Work order
I need every line of the material below that includes the string "label".
--------------------------------------------------
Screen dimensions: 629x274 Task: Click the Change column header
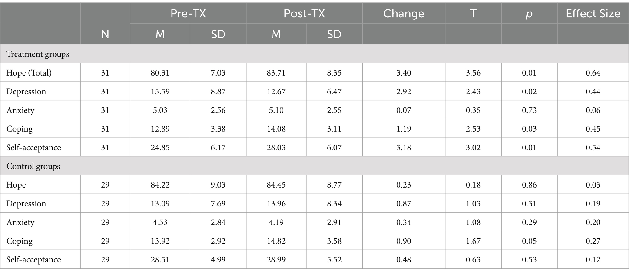[x=404, y=14]
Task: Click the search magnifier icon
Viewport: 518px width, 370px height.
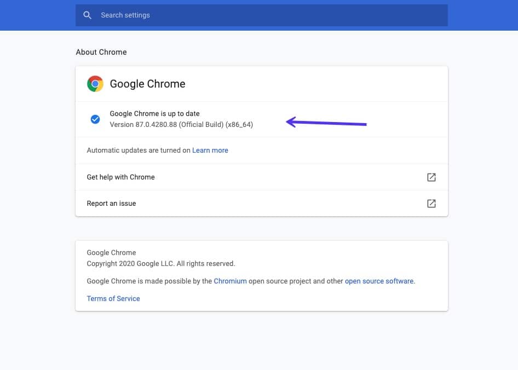Action: [x=88, y=15]
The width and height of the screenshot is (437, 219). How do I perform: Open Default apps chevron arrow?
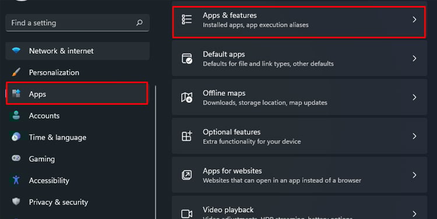coord(414,58)
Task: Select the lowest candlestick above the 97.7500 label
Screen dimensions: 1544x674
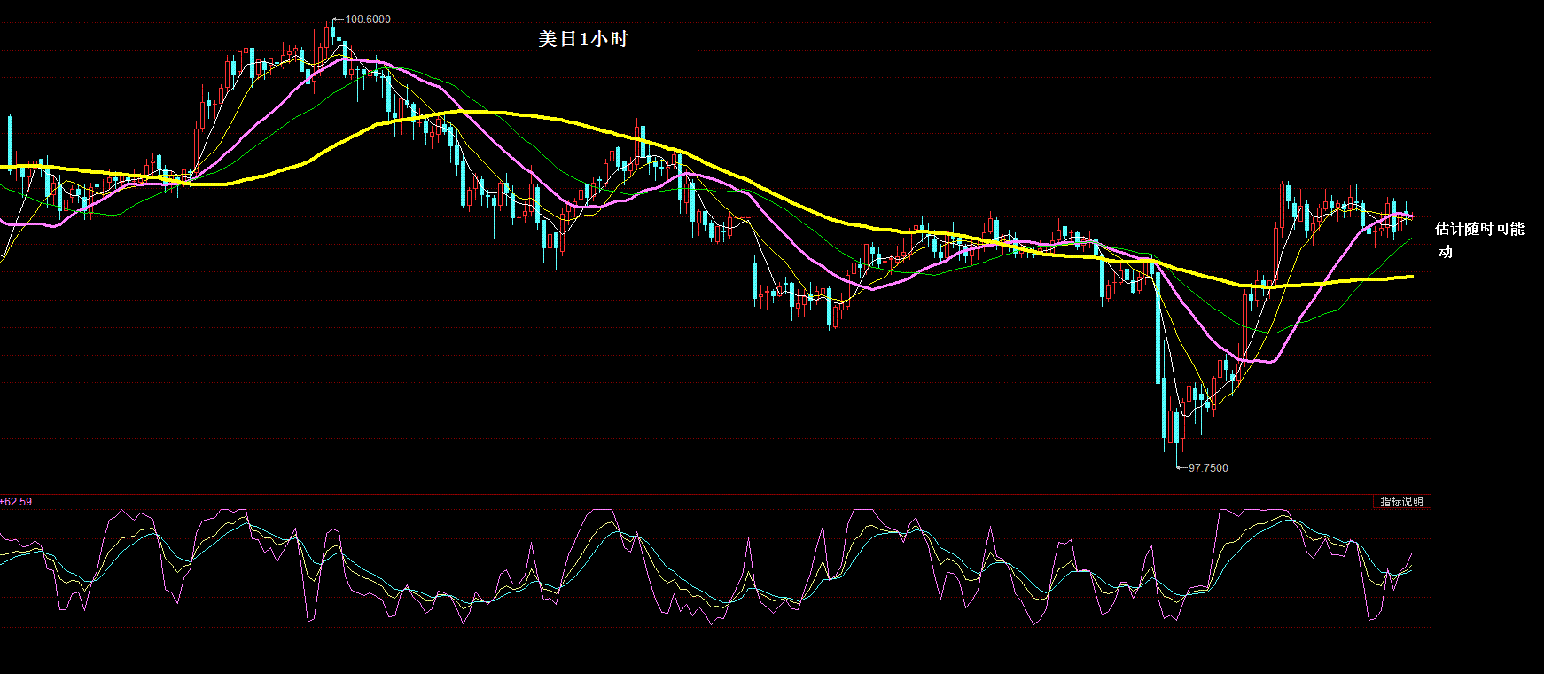Action: [x=1176, y=426]
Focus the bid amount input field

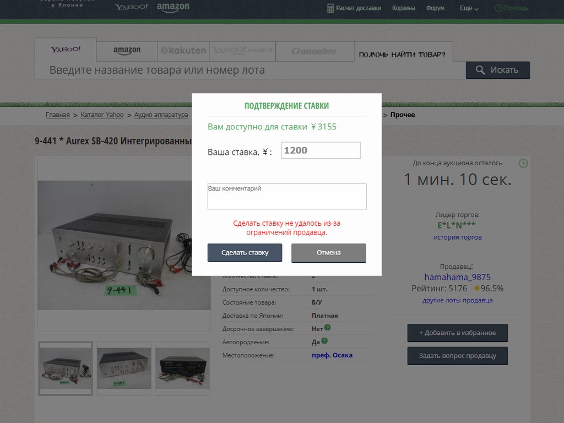point(321,150)
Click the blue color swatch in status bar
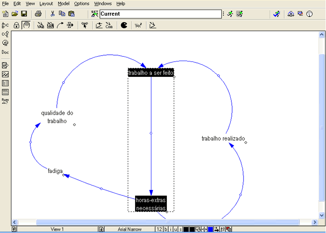This screenshot has width=326, height=233. click(x=210, y=229)
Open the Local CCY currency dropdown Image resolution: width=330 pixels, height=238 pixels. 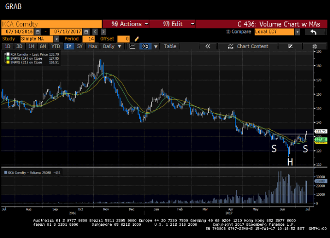278,32
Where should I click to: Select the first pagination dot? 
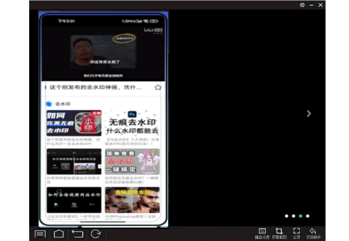tap(286, 216)
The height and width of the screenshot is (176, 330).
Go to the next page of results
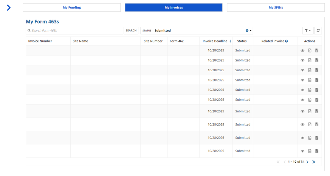point(307,162)
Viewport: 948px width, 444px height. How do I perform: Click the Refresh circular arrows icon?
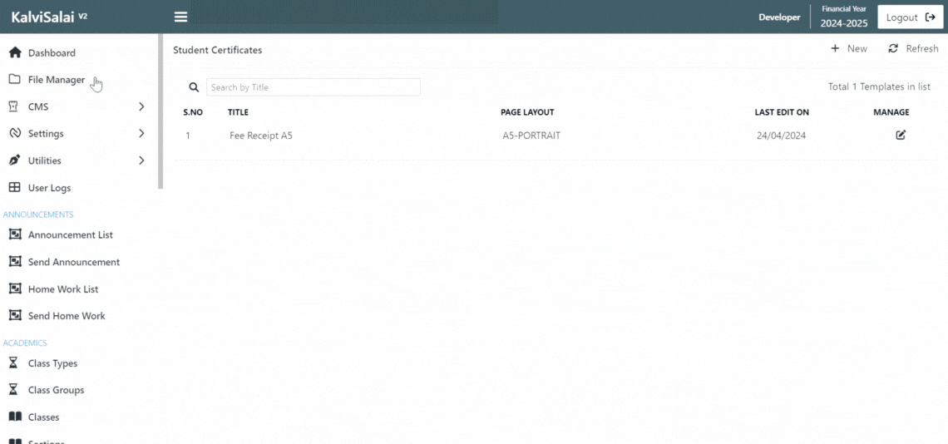pyautogui.click(x=893, y=48)
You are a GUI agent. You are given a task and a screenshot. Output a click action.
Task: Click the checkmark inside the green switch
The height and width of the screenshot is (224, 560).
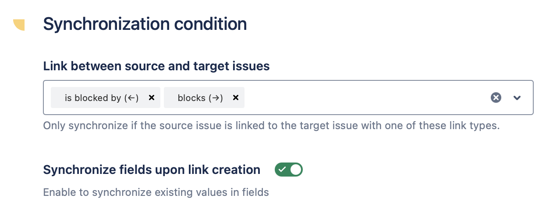(x=282, y=170)
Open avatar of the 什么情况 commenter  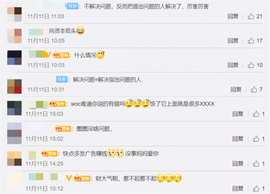(x=14, y=58)
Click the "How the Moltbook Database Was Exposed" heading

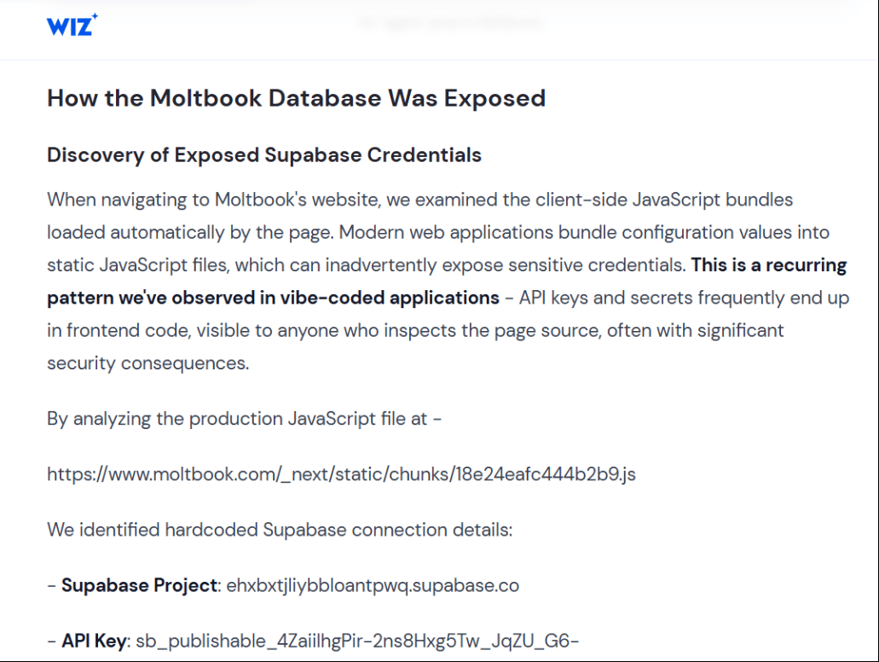pyautogui.click(x=296, y=98)
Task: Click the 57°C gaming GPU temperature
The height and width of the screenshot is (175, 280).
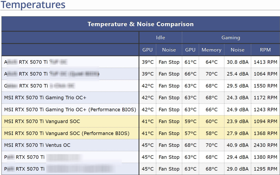Action: click(x=190, y=133)
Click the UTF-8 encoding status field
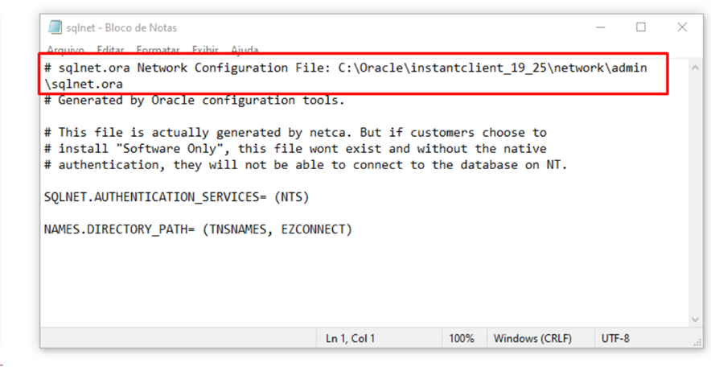Viewport: 711px width, 367px height. tap(615, 338)
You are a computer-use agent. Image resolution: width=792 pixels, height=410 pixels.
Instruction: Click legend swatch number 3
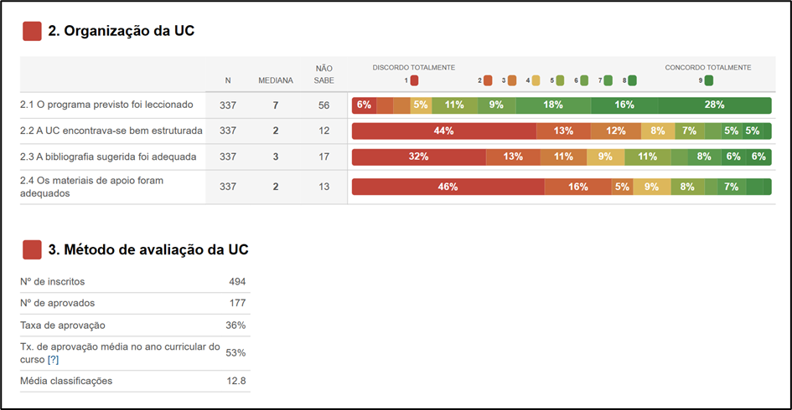512,80
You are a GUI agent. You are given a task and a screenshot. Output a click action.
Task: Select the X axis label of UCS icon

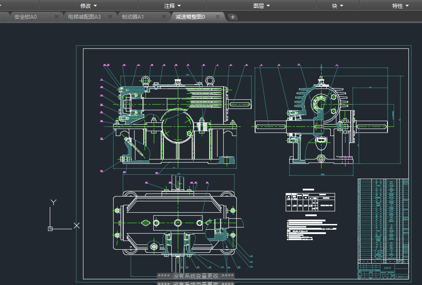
--------------------------------------------------
Exercise response
Task: Select the lowest candlestick above the 97.7500 label
Task: Select the X axis label of UCS icon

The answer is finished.